Answer to primary question

AFAIK, you cannot declare a variable of a polymorphic type without a "template" variable or parameter.

There are related examples in the manual at the end of the chapter Declaring Function Parameters, but this trick is not covered: add another IN, INOUT or OUT parameter with data type ANYELEMENT to the function definition. It resolves to the matching element type automatically and can be (ab)used as variable inside the function body directly or as template for more variables:

CREATE OR REPLACE FUNCTION uniq1(ary ANYARRAY, v ANYELEMENT = NULL)
  RETURNS anyarray AS
$func$
DECLARE
   ret      ary%TYPE := '{}';
   some_var v%TYPE;  -- we could declare more variables now
                     -- but we don't need to
BEGIN
   IF ary IS NULL THEN
      RETURN NULL;
   END IF;

   FOREACH v IN ARRAY ary LOOP  -- instead, we can use v directly
      IF NOT v = any(ret) THEN
         ret := array_append(ret, v);
      END IF;
   END LOOP;

   RETURN ret;
END
$func$  LANGUAGE plpgsql;

Related:

  • Can I make a plpgsql function return an integer without using a variable?
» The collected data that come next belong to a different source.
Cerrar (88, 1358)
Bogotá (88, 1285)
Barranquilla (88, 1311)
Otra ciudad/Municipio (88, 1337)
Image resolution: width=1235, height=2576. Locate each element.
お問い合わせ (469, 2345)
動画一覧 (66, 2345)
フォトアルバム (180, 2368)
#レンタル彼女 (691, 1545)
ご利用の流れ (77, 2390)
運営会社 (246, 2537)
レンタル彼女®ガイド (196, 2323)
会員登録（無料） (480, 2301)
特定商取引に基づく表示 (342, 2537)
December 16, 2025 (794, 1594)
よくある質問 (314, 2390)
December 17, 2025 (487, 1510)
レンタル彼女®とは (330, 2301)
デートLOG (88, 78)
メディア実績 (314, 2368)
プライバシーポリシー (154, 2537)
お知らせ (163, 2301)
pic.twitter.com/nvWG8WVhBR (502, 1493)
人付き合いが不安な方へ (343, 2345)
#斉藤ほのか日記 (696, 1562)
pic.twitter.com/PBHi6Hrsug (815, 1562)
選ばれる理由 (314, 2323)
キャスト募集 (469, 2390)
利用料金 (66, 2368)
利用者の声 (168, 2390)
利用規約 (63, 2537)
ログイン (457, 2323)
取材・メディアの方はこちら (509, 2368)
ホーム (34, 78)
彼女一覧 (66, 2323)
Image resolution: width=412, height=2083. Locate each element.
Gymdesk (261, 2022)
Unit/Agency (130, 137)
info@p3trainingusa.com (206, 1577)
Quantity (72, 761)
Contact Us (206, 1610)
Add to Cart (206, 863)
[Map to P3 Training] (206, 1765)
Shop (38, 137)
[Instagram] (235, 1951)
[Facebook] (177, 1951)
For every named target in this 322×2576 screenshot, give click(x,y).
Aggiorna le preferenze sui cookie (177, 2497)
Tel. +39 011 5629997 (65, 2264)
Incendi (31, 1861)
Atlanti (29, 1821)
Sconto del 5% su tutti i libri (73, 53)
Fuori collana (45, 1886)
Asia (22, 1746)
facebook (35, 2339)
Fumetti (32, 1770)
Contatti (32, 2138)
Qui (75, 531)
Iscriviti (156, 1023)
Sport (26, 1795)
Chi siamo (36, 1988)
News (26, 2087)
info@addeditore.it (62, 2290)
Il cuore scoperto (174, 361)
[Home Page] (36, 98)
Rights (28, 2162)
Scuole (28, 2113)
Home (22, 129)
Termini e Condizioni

Copying types like that only works in the DECLARE section and is different type casting. It is explained in the manual here.

Assign a default value, so the added parameter does not have to be included in the function call: ANYELEMENT= NULL

Call (unchanged):

SELECT uniq1('{1,2,1}'::int[]);
SELECT uniq1('{foo,bar,bar}'::text[]);

Better function

I would actually use an OUT parameter for convenience and invert the test logic:

CREATE OR REPLACE FUNCTION uniq2(ary ANYARRAY, elem ANYELEMENT = NULL
                               , OUT ret ANYARRAY)
  RETURNS anyarray AS
$func$
BEGIN
   IF ary IS NULL
      THEN RETURN;
      ELSE ret := '{}';  -- init
   END IF;

   FOREACH elem IN ARRAY ary LOOP
      IF elem = ANY(ret) THEN  -- do nothing
      ELSE
         ret := array_append(ret, elem);
      END IF;
   END LOOP;
END
$func$  LANGUAGE plpgsql;

But this still does not cover all cases containing NULL elements.

Proper function

To work for NULL elements as well:

CREATE OR REPLACE FUNCTION uniq3(ary ANYARRAY, elem ANYELEMENT = NULL
                               , OUT ret ANYARRAY)
  RETURNS anyarray AS
$func$
BEGIN
   IF ary IS NULL
      THEN RETURN;
      ELSE ret := '{}';  -- init
   END IF;

   FOREACH elem IN ARRAY ary LOOP
      IF elem IS NULL THEN  -- special test for NULL
         IF array_length(array_remove(ret, NULL), 1) = array_length(ret, 1) THEN
            ret := array_append(ret, NULL);
         END IF;
      ELSIF elem = ANY(ret) THEN  -- do nothing
      ELSE
         ret := array_append(ret, elem);
      END IF;
   END LOOP;
END
$func$  LANGUAGE plpgsql;

Checking for NULL in an array is a bit of a pain:

  • How to determine if NULL is contained in an array in Postgres?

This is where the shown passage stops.